L'énergie aérothermique pourrait remplacer jusqu'à 40 % de la consommation de gaz dans les bâtiments de l'UE, affirme le porte-parole de l'APPA. Le Plan National Intégré Énergie et Climat 2023-2030 (PNIEC) prévoit que l'Espagne passera de 25 % de sa consommation actuelle d'énergies renouvelables à 48 % en 2030, et qu'une bonne partie proviendra de l'électrification par pompes à chaleur. Mais décarboner les maisons implique bien plus que l’installation d’une machine : cela signifie repenser la façon dont nous construisons, la façon dont nous partageons l’énergie et la source dont nous nous nourrissons.

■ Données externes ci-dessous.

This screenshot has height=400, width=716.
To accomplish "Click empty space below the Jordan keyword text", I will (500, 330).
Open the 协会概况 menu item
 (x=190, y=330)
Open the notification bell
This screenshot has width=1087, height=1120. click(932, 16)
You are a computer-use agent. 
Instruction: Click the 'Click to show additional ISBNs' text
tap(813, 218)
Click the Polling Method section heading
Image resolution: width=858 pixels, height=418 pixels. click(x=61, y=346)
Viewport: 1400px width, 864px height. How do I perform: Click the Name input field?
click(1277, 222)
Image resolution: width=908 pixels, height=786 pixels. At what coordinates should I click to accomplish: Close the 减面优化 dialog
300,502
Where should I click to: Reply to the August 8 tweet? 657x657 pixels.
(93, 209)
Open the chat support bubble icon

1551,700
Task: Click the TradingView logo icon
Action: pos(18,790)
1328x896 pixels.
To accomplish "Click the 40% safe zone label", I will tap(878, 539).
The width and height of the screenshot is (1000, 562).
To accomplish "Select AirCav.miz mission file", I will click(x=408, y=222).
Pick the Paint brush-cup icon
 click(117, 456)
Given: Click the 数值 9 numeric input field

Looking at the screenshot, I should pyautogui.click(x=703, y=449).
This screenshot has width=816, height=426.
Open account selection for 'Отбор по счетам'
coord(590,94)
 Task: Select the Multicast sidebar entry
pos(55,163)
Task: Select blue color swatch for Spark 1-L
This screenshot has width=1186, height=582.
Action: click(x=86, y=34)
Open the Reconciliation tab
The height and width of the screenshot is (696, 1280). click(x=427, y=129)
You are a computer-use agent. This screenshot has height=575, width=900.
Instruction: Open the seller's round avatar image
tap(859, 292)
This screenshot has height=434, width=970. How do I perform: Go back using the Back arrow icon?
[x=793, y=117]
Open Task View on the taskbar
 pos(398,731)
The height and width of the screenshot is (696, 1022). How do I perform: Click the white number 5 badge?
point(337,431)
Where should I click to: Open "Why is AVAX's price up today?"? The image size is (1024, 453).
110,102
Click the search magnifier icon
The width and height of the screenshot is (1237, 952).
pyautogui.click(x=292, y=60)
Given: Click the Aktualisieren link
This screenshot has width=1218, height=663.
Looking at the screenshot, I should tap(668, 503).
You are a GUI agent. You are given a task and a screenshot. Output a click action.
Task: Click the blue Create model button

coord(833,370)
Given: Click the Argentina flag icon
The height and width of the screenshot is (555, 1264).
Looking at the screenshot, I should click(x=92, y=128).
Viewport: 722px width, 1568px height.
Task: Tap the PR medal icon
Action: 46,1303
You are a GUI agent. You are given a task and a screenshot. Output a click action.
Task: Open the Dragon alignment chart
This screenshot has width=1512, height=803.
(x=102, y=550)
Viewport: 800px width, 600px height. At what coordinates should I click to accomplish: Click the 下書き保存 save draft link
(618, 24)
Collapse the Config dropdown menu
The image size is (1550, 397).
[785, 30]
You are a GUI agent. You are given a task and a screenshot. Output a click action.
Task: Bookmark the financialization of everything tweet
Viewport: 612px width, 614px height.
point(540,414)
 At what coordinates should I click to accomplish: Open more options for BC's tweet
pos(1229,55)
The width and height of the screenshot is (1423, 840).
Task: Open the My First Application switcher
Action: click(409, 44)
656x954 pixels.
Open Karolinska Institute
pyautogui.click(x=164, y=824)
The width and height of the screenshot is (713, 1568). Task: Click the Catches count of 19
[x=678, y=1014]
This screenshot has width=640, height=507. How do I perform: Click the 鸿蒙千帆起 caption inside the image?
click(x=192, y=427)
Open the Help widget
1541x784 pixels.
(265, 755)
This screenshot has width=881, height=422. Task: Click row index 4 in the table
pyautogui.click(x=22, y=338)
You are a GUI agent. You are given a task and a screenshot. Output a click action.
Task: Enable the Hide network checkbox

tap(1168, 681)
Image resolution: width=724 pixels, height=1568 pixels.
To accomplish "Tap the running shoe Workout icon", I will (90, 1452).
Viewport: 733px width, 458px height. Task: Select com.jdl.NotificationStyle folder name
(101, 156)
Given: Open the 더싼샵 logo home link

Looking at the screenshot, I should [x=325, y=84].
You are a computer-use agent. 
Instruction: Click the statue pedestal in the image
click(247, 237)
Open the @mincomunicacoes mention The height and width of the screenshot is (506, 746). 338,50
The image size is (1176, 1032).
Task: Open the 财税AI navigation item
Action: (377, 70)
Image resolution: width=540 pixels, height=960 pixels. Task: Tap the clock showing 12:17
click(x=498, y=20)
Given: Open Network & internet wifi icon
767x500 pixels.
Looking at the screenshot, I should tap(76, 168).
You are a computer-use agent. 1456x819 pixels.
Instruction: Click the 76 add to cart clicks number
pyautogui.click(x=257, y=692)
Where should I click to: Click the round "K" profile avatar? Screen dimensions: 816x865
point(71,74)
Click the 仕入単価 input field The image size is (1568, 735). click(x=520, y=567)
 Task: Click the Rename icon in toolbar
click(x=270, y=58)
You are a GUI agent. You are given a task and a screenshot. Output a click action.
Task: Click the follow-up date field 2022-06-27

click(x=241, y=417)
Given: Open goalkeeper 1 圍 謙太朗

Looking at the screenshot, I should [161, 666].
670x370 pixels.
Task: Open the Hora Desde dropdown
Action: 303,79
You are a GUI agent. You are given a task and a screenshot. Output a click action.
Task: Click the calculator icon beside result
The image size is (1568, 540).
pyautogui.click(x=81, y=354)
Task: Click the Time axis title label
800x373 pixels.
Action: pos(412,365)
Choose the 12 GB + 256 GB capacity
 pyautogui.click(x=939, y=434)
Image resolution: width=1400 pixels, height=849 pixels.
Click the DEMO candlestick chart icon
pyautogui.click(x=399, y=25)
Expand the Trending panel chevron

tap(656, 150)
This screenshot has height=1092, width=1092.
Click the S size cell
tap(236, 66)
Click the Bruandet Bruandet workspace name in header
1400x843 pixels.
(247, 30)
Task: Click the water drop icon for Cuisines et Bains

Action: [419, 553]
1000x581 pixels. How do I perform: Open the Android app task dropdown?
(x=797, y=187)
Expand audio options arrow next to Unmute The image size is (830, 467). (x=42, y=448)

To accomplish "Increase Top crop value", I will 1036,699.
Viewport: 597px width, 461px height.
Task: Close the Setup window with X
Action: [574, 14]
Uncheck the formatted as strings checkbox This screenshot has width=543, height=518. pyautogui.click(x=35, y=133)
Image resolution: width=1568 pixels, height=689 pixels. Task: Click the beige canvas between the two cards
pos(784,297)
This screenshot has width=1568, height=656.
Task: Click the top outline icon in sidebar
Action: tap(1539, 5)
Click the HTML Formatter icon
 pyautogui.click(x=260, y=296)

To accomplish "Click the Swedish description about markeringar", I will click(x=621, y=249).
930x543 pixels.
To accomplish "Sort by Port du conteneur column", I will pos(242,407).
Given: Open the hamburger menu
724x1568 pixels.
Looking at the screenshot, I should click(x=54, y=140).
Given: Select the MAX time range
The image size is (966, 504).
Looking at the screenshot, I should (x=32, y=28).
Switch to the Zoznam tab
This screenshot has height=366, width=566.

Une opportunité pour l'industrie

La décarbonisation réveille l’ingéniosité des entreprises de longue date, qui mettent à profit leurs programmes de R&D&i, et celle des jeunes entreprises technologiques. L'Espagne compte deux centres importants qui contribuent au renforcement du secteur, en construisant des pompes à chaleur, selon l'AFEC, ils se trouvent à Lucena (Córdoba) et en Galice. ET start-up comme Soty Solar, qui est convaincue que « la combinaison de l'énergie photovoltaïque et aérothermique est l'avenir immédiat de l'habitat efficace en Espagne. C'est la même chose que pensent des entreprises comme Mitsubishi Electric, leader dans la construction de machines, qui affirme investir « plus de 1 500 millions d'euros par an en R&D&i pour améliorer l'efficacité et la durabilité », selon les mots de son directeur, Pedro Ruiz.